In August of 1989 NASA's Voyager 2 spacecraft passed by Neptune, the most distant of the solar system's gas giant planets. Its encounter with Neptune climaxed with its closest approach to Neptune's largest moon Triton. From a distance of about 24,000 miles the robot space probe surveyed Triton's surface, whose temperature averages nearly -400 degrees Fahrenheit, and discovered surprising evidence of a complex and active world. For example, the prominent dark streaks in this image seem to come from small volcanoes and may consist of nitrogen frost mixed with organic compounds ejected during geyser-like eruption.

The third type of terrain seen of Triton is the polar ice cap. This is obviously the youngest of the three types of terrain, and is one of the most reflective surfaces in our solar system. The edges of the ice cap have strange dark streaks that seem to trend in a northeasterly direction. Close examination of these streaks shows them to be the eruption plumes of active volcanoes.
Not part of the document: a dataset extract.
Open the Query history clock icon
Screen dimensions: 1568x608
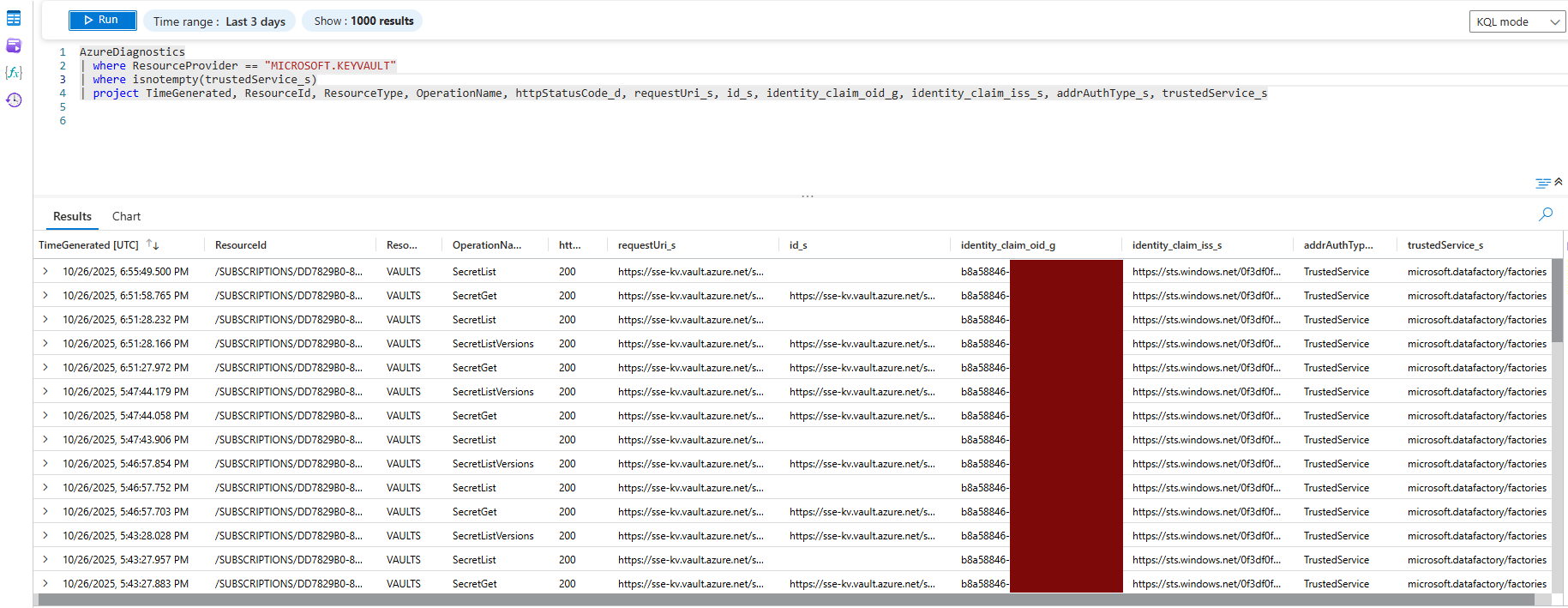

As the methane and nitrogen ice within the ice cap reaches its melting point below the surface of the ice cap, it builds up pressure and changes volume. This causes the liquid to eventually reach its boiling point. When this occurs, it explodes through the ice surface as a geyser-like eruption. The northeasterly trend of the dark streaks might be caused by preferential winds going from the cold regions of the ice cap toward the warmer equator.

Proteus (moon)

Copy of NEREID1989N1.jpg (10077 bytes)


Proteus -is the second largest moon of Neptune.  It orbits very close to Neptune and it was discovered by Voyager 2.  Proteus is a small, dark, irregular body.




Nereid, another Neptune moon, is trapped in a dramatic boomerang orbit around Neptune! Its orbit is so irregular that at times it is 1.3 million km from the planet, and at others it is a whopping 9.7 million km away. It takes Nereid 359 days to complete each one of its eccentric orbits. No close-up pictures have been taken of Nereid, Neptune’s outermost satellite, but Voyager 2 photographs did show that it has an irregular shape and a diameter (340km) a bit smaller than Miranda or Mimas. It seems this moon was probably captured by Neptune’s gravitational field, or was thrown into this strange orbit when Triton was captured. Perhaps several of the irregular-shaped satellites orbiting Neptune were modified by the dramatic capture of Triton.

Sites with lots of information about Neptune and its moons'

Neptune fact sheet NASA educator's site
The Weather on Neptune Astronomy picture of the day for Oct. 28, 1996
StarChild: A Learning Center for Young Astron... from NASA, a page designed for use by elementary students.
Neptune from Voyager as Voyager leaves the system (NASA/Voyager photo)

Assignment: Answer these study questions.

1. Find an example of a lava lake on Earth or Io. Describe the similarities and differences when comparing that lake to one seen on Triton. Besides Triton, what are the only other two bodies in the solar system with known active volcanoes?

2. Create a bar graph showing the densities of the moons of Jupiter, Saturn, Uranus, and Neptune. Is there a trend in the densities of these gas giants? If you see a trend, describe it. Explain the implications of the results. Create another graph of the gas giant planets. Graph the densities of each planet against their distance from the sun. Describe the trend(s) you see. Include the graphs and explanations with your e-mailed assignment.

3. Neptune emits heat. What is the mechanism by which Neptune emits heat? 

4. Neptune's moon, Triton, orbits in retrograde motion. Explain what retrograde motion is and speculate on why Triton orbits Neptune in this manner. Nereid also has an anomalous orbit. Describe Nereid's orbit, what makes Nereid's orbit anomalous, and give some ideas about why you think Nereid has this orbit.

7. What do Triton and Pluto have in common?